51

「―――青琉」



その声が私に現実を突き付ける。目線を上げると、焦点が定まらない視界が段々とはっきりして―――冷たく笑う青香がいた。
青琉は顰めた顔で見つめて、浅い呼吸を繰り返す。
足を刺されたくらいでと普段なら思う自分の、治らないことを知らなかった自分の甘さ。それが今更、こんな形でよく分かって。痛みと血の止まる兆しがない時間が続く。

青香は青琉の前にしゃがんで、首を傾げてほくそ笑んだ。



「不思議だと思わなかった?どうして傷が治るのか。
普通なら死んでしまうのに生きているのか」

「……、」



下がった顔で青香の足元をただ見つめて聞いていた。



「どんな兵でも戦に身を投じる過程で必ず体に傷を負う」



『痛っ…』

『大丈夫青琉!?』

『ぁ…』





「でもあなたは戦どころか普段から、傷が治った」

「…」

「私から受ける傷以外消えるなんて随分と都合のいい体だと思わない?」



青香の笑みは最終的に消えていた。反論を受け付けない暗い枯茶色の瞳は、見えない青琉でも分かるような、息すら許さない圧があって。目を揺らし、動くことも出来ず、首を汗が伝った。

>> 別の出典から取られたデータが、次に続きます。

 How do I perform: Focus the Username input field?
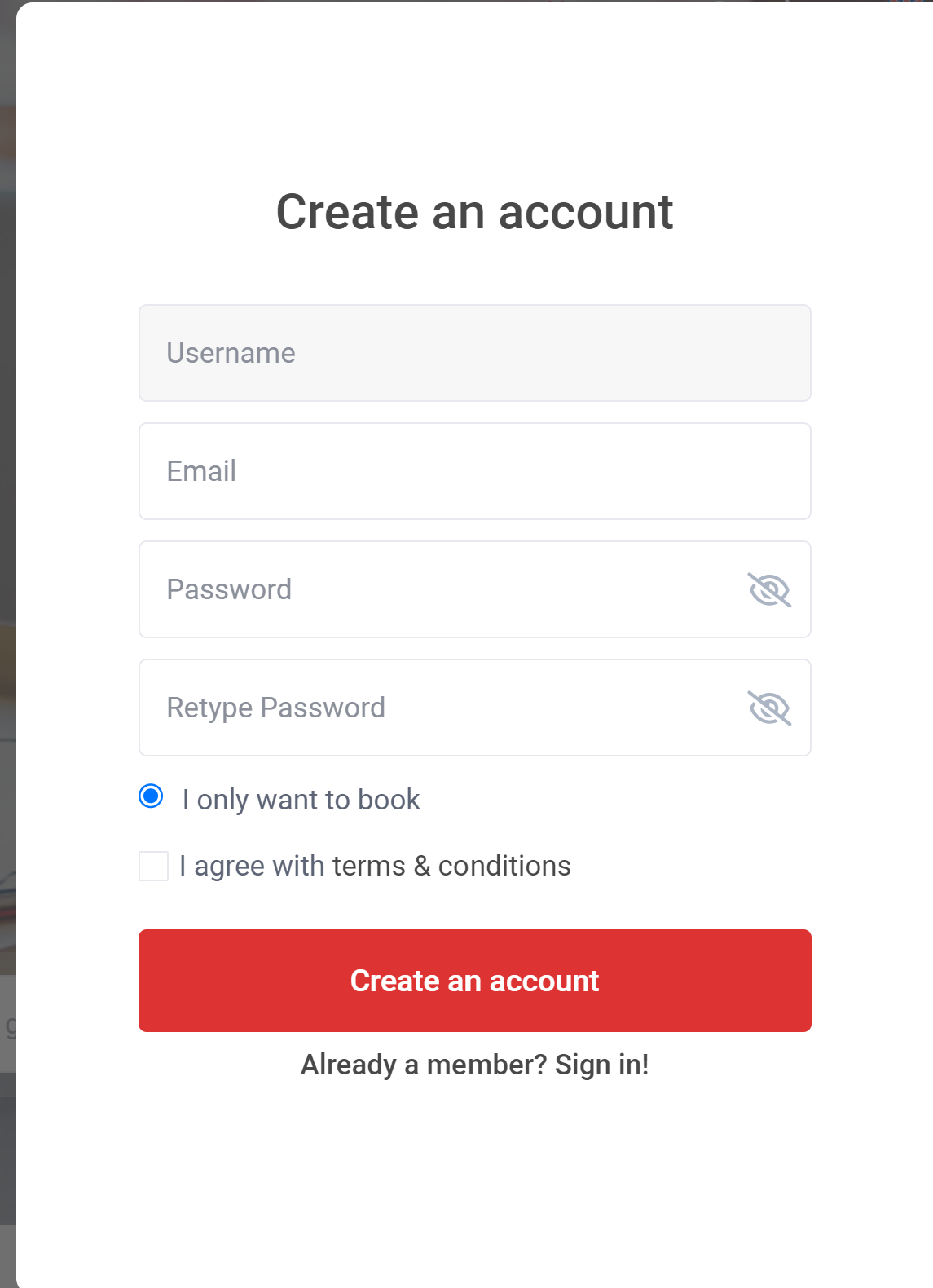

「…―――ふっ。まぁ外れ者には関係の無い事だったわね」

「ッ…、」



しかしその緊張感は青香の嘲笑で崩れ、漸く青琉は手を握る。



『このアマ…人じゃねぇ…!!確かに、斬ったのに…もう傷が治りやがった…!?』

『―――……あ!?な…何故傷が治って…!?ひい…、く、来るな…この…!化け物がああああ!!』




道中襲ってきた賊に、暗殺した他国の領主。賊においては水浴びの隙を見て勝手に手を出してきながら、よけ損ねた私の腕を見てそう言った。領主においても死に際の悪あがきに斬り付けてきて、最期にはそんな捨て台詞を吐いた。
私がまだ織田に来て間もない頃の話。記憶に残るような傷を負わされるのもそれ以来ほとんどない。
だから目を瞑ってこれた。まだ織田を信じていた頃は。



『あなたはいいですよねえ、刺されても
―――死なない体なのですから』




だが。久方振りに斬られる感覚を思い知らされ、



『あなたは―――絶望しても死ねない…』



嫌でも思い出す。私は。



『塗り薬だ。今より痛みは引くだろうよ』



人と同じものを必要としない。―――外れた者なのだ。



「―――…ぅくっ…はぁ、は…ぁ…!」



立ち上がろうとするも刺された左腿が悲鳴を上げ、肘を突く右腕が震えてうまく体を起こせない。
こんな時どうすればいいのかという考えを必要としなかった私は、為す術なく床で藻掻くことしかできなかった。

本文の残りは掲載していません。